この数字のパズルのことは、かれこれ15年ほど前に休暇に出かける道すがら、ANAの機内誌で知った。まだ小学生だった息子と一緒に楽しく頭をひねったのを思い出す。
しかし以来、あらためて没頭したことはなかった。

今回のきっかけは、土曜日の日経新聞だった。新聞は定期購読していないのだが、書評が出る土曜日にはときどき買っている。その土曜版に挟み込まれている『プラス1』に、ナンプレを見つけたのは2ヶ月ほど前の9月の中頃だった。

やってみると、普段使わない頭のパーツを使うようで、解答後、すこぶる爽快だった。正解は翌週掲載だから、次の土曜日を心待ちにするようになった。
しかし3週もすると、週に1度では飽き足らなくなった。しかも、やはり書評が読みたくて買った土曜の朝日新聞に挟みこまれていた『be』にも、あらあらナンプレが掲載されているではないか。ところが、こちらは高難度すぎて歯がたたない。キーっ、くやしい。「これは研鑽が必要だ」と思い知らされたのであった。ならば、もっと数多く解くしかない。
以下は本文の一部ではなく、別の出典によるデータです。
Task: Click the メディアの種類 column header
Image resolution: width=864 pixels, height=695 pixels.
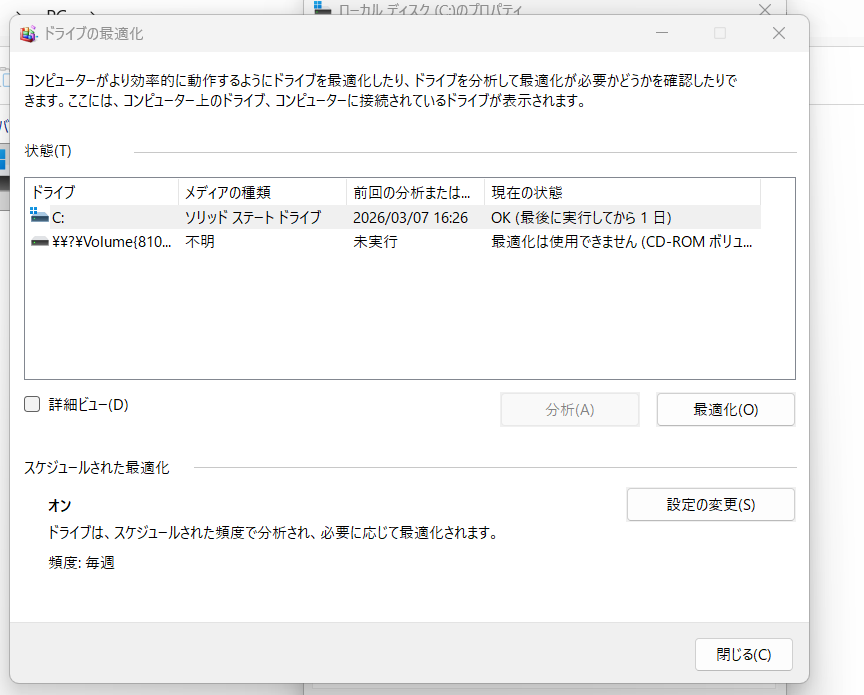Action: tap(262, 192)
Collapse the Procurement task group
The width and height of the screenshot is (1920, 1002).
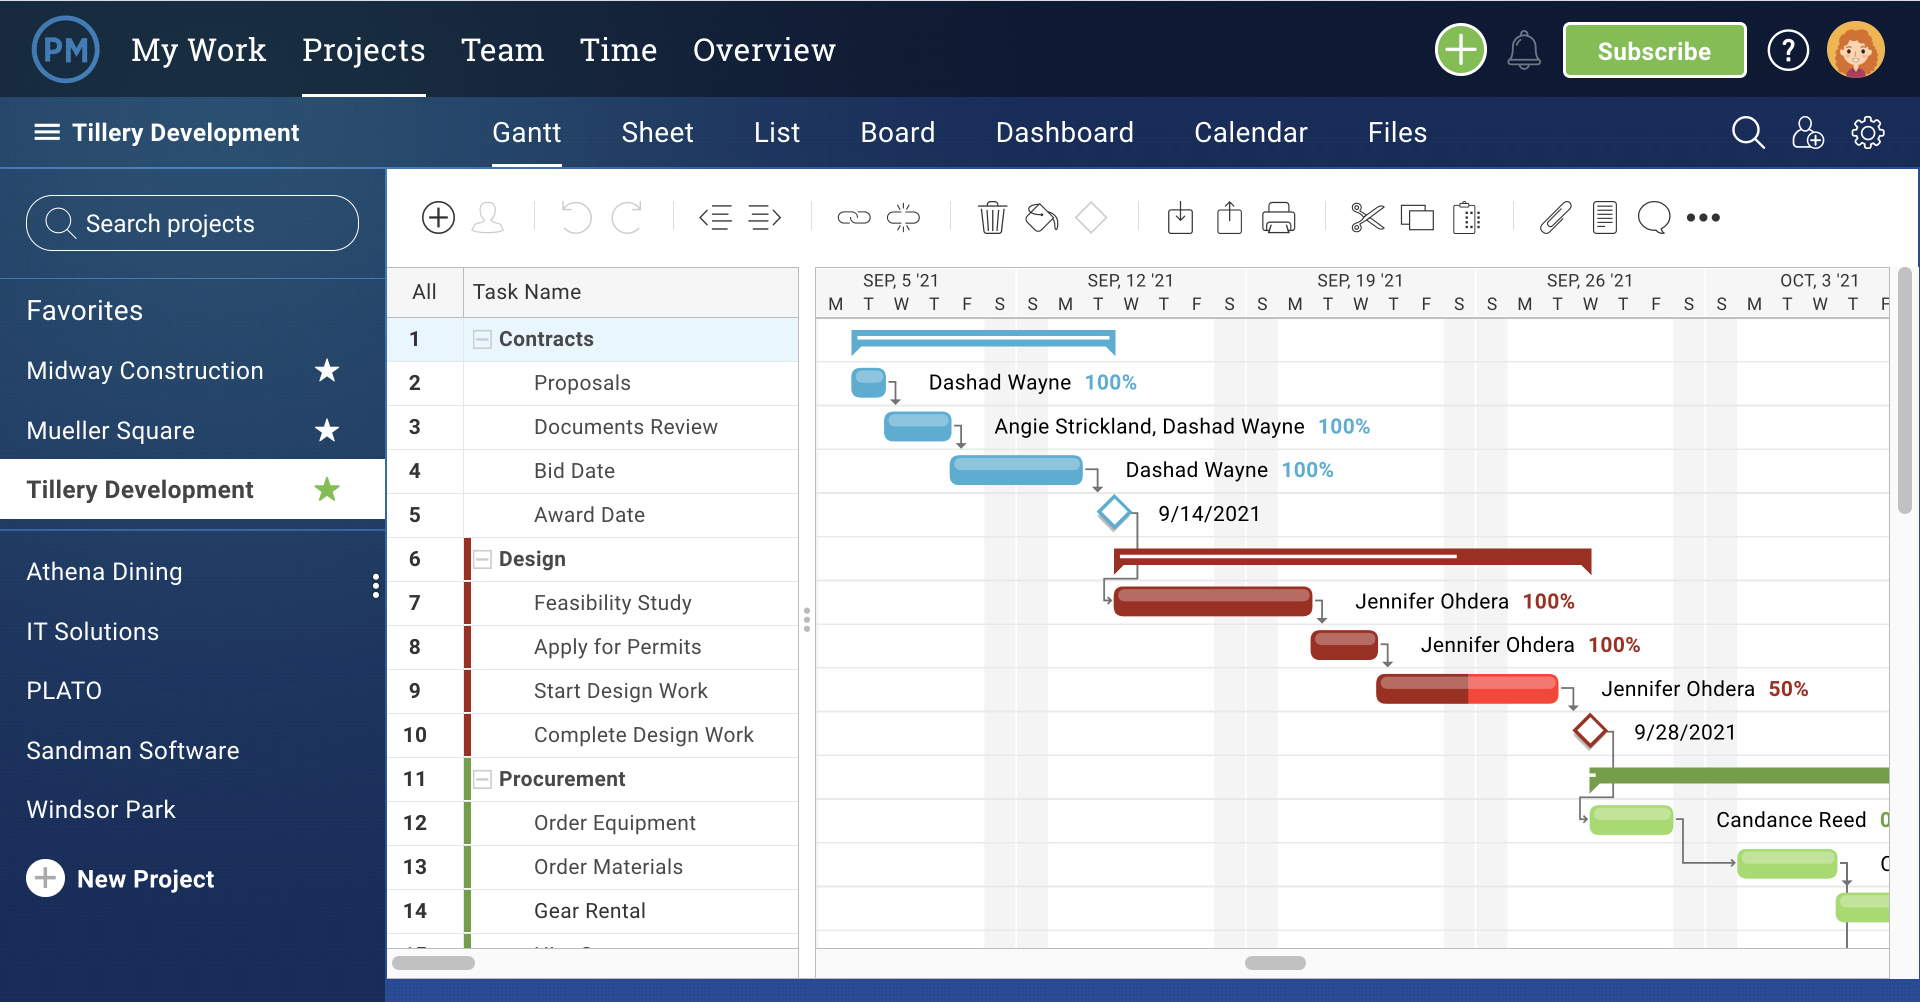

買い物ついでに見ると、なんと100円ショップにもナンプレ本の棚がある。初級、中級、上級とあるようだが、人気なのかほとんどが売り切れ。かろうじて残っていたのが中級で、とりあえず買ってみた。
ところが帰宅後やってみようとページを開くと、気分が悪くなるのである。軽い頭痛、そして目がチカチカする。そして手に持つのも、なんとなく不快。手首あたりが痛む気がする。よからぬ何かに反応しているようだった。いったん横に置いておいたのだが、翌日も触れると同じ反応が出る。インクだろうか?紙だろうか? 原因はよくわからないが、体に悪そうなので捨ててしまった(ごめんなさい、資源を無駄にしてしまいました)。

でも、ナンプレはやりたい。
あらためて近所の本屋に出かけてみると、何冊も出ている。どれも550円~600円の値段で、しかも分厚い。いずれも250題ほど掲載されている。カフェでコーヒーを飲めば1杯分の値段で、こんなにたくさんのナンプレが解けるとは♪ もう、ドキドキワクワク♪

解答が2ページ後に出ていて見やすそうだったのと、
レベルが少しずつ上がっていく構成もよさそうだったのでコレを選んだ。

そんなわけで252題も出ている本を買ってきてしまった。
そしたら止められない。どーしましょう。
寝ても覚めてもナンプレがやりたくて仕方ない。
他のことをしていても、ピタっとはまる数字を探りだしたときの快感がふと体を駆け巡る。そして思うのである、「ああ、やりたい!ナンプレがやりた〜〜〜い!」

しかし、ナンプレだけやっていては生きていけない。
仕事もしなくちゃ、資格試験の勉強もしなくちゃ、家事もしなくちゃ。そうしなければ生活はボロボロになってしまう。日々、葛藤である。

葛藤しつつも、合間合間にナンプレに没頭する。
というのも、ナンプレによるプラスの効果はかなりある(ような気がする)からである。
活性化された(ような気がする)頭であれこれ考えたりやったりすると、他のこともいつもよりスピーディに的確にこなせる(ような気がする)。
とはいえ、いわゆる単なる依存症なだけで、自分に言い訳してナンプレに夢中になっているのかもしれないが……実のところ、どうなの?自分?
葛藤が、さらに深まる秋の夕暮れ。